会社の拡張計画は野心的で、ポーランドが20年末に70GWh、中国が23年までに32GWh、20年半ばに建設開始予定のアメリカ(GMと共同)が30GWhと報道されている。これらが実現すればキャパシティは現在の数倍に拡大することになる。

 

LG化学の現在の株価は639,000ウォン。

実績PERは156倍、ここ最近で純利益がピークだった2017年のEPSを使うと25倍という水準にある。ただ、LG化学は電池が急速に伸びている会社なので実績PERはあまり意味がない。

電池事業の将来の利益だが、今期の予想売上高15Bウォンが3倍に拡大したとして45Bウォン、営業利益率10%とすると4.5Bウォンの規模となる。

一方で主力の石油化学は過去10年の営業利益の平均が1.8Bウォンだった。

両者を合わせると6.3Bウォンの営業利益となり、EPSは6~7万ウォンくらいになりそう。

現在の株価は電池事業の成長を織り込むと割高とは言えないかなと思う。
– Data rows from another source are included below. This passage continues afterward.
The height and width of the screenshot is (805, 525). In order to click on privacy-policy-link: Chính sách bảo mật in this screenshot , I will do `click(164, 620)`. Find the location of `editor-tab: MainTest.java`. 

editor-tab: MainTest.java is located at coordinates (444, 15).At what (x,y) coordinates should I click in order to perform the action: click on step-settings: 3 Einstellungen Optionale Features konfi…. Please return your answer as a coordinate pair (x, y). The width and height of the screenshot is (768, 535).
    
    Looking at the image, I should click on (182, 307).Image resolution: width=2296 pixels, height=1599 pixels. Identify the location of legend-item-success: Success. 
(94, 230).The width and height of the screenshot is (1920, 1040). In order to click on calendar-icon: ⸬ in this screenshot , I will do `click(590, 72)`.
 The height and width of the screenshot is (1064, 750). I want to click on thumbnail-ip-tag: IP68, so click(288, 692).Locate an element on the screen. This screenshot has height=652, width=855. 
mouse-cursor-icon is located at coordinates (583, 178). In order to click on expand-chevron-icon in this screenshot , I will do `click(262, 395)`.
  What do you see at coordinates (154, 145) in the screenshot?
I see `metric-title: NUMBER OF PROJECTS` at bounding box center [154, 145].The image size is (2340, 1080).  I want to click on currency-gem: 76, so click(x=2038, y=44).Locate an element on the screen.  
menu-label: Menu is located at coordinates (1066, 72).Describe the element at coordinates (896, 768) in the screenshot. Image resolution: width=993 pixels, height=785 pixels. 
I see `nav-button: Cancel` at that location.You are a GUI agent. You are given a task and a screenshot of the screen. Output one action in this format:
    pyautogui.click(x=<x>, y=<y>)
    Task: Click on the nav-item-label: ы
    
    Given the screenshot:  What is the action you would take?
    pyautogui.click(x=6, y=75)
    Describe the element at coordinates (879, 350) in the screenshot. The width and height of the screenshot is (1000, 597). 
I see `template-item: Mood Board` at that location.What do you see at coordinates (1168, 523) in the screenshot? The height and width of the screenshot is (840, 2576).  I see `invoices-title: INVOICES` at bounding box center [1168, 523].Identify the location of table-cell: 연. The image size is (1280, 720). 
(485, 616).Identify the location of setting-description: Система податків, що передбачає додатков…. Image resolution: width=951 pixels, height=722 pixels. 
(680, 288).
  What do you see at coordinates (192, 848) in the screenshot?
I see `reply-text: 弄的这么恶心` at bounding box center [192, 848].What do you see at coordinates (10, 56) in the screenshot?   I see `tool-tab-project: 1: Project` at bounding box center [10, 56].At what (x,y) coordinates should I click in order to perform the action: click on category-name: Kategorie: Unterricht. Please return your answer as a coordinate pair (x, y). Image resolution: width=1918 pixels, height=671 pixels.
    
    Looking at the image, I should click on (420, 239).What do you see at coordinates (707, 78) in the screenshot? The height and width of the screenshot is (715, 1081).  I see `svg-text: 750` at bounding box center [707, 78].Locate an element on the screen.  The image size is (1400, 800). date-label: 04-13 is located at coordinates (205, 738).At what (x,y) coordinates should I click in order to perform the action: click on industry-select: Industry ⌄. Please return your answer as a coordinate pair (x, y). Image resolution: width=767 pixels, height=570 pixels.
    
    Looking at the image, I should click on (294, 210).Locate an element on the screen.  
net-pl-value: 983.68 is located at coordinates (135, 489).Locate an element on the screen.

ただ、割安になるかどうかはEVの普及速度や利益率の改善具合に左右されそう。

リチウムイオン電池の会社はEV関連銘柄の本命的存在ではあるが、バッテリー価格の下落により数量ほど売上高が伸びないかもしれないのが残念。

 

なお、会社は電池部門をスピンオフする計画を9月に発表している。